Schreiben Sie aus dem Text über die Sammlungen des Naturmuseums Olten den Abschnitt wortgetreu ab, der mit den Worten „Theodor Stingelin war“ beginnt und mit „in der Bibliotheksdatenbank.“ schließt.

------ Vorliegender Text ------

Pilzmodelle

Ab 1892 erwarb das Naturmuseum Olten Pilzmodelle von H. Arnoldi aus Gotha (D). Die erhaltenen 296 Modelle wurden 2006 gereinigt, neu bestimmt und katalogisiert.

Die Inventarisierung erfolgte nach dem „Abbildungs-verzeichnis mitteleuropäischer Pilze“ (Bollmann et al. 2002).

Inventarnummern:
50'000 – 50'295

Standort: Depot


Kolibris

Die Sammlung umfasst ca. 200 dieser in Nord- und Südamerika beheimateten fliegenden Juwelen.

Standort: Depot


Mäusefallen

1996 kaufte das Museum die wahrscheinlich grösste private Sammlung von Mäusefallen in der Schweiz (Sammlung René E. Honegger, Kilchberg ZH) und zeigte einen Teil davon im Rahmen der Sonderausstellung “Die Mausefalle – Von Mäusen, Ratten und Menschen”). Die Sammlung besteht aus rund 160 zumeist historischen Fallen mit verschiedenen Funktionsprinzipien und unterschiedlicher Herkunft.

Standort: Depot


Nachlass Theodor Stingelin

Theodor Stingelin war von 1897-1932 Konservator des Museums und weltweit anerkannter Wasserfloh-Spezialist. Präparate u.a. mit Erstbeschreibungen, Zeichnungen und eine umfangreiche Literatur bilden den bedeutenden Nachlass: ca. 600 Skizzen, 115 Monographien, 60 Sammelbände und Zugmappen mit gesammelter Literatur, 41 Sammelbände zum Thema Wasserflöhe. Es befinden sich total 678 Eintragungen in der Bibliotheksdatenbank.

------ Bereitgestelltes Material ------

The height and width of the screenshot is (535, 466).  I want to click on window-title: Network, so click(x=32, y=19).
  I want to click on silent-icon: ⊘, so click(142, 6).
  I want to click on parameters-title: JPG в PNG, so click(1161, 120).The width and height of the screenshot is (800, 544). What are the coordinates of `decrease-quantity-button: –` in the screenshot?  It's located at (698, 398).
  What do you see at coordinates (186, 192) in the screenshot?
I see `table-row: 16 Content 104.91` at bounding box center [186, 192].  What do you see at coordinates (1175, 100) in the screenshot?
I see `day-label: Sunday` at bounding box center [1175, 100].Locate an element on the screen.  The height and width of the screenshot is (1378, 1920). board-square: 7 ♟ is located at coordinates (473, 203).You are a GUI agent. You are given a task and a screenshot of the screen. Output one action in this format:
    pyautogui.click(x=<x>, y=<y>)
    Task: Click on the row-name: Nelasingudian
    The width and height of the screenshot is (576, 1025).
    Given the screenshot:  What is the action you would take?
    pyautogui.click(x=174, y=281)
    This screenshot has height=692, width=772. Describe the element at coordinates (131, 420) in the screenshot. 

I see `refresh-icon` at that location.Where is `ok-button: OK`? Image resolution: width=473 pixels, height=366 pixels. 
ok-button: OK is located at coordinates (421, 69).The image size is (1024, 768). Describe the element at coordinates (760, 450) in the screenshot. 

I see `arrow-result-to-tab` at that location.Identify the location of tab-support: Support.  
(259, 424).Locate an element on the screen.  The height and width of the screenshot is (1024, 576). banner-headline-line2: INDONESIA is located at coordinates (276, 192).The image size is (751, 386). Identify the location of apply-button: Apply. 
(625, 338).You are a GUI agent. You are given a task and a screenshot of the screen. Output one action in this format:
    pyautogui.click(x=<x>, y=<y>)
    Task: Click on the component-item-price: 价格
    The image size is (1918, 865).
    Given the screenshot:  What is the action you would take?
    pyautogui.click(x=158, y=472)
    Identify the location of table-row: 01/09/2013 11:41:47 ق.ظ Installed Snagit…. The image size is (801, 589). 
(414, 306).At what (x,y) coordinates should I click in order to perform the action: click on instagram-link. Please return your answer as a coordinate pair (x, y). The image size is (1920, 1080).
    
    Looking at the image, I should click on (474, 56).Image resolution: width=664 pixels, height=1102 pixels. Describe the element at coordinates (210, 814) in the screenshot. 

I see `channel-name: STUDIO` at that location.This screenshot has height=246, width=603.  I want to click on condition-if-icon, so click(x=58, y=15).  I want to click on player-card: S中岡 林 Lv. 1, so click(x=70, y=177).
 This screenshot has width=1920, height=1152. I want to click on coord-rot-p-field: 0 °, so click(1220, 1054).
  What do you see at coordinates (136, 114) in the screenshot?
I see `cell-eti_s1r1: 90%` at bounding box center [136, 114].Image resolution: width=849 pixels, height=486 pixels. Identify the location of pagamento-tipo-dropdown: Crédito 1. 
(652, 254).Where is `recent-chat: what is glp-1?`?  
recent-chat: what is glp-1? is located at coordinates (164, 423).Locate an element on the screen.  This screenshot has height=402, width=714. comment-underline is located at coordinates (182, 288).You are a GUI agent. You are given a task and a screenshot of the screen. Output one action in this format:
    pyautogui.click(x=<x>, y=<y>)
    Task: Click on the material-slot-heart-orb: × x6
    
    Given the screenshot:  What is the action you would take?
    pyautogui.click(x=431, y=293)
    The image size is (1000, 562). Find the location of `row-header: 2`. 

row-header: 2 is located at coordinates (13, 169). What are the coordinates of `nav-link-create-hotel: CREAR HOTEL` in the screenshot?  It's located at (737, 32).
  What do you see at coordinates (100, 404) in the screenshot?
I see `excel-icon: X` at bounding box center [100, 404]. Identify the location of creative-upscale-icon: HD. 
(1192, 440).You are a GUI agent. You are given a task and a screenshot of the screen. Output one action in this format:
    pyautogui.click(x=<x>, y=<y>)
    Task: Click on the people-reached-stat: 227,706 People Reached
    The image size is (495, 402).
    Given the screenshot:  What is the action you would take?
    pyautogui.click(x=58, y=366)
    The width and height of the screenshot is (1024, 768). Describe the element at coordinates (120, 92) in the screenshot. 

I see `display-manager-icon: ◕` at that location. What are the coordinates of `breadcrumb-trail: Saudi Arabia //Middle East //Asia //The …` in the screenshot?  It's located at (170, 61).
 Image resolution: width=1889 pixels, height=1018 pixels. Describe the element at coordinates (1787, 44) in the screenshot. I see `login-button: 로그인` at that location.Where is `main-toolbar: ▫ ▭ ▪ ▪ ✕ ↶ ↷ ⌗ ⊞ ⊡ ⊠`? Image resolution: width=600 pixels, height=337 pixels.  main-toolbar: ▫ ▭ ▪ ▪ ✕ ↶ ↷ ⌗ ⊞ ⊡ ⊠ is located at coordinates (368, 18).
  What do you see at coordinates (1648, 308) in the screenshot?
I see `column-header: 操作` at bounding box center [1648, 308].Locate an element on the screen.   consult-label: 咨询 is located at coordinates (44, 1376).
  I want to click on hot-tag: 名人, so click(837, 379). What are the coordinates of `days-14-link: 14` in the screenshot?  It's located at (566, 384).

------

• _Schriftliche Antwort_
Theodor Stingelin war von 1897-1932 Konservator des Museums und weltweit anerkannter Wasserfloh-Spezialist. Präparate u.a. mit Erstbeschreibungen, Zeichnungen und eine umfangreiche Literatur bilden den bedeutenden Nachlass: ca. 600 Skizzen, 115 Monographien, 60 Sammelbände und Zugmappen mit gesammelter Literatur, 41 Sammelbände zum Thema Wasserflöhe. Es befinden sich total 678 Eintragungen in der Bibliotheksdatenbank.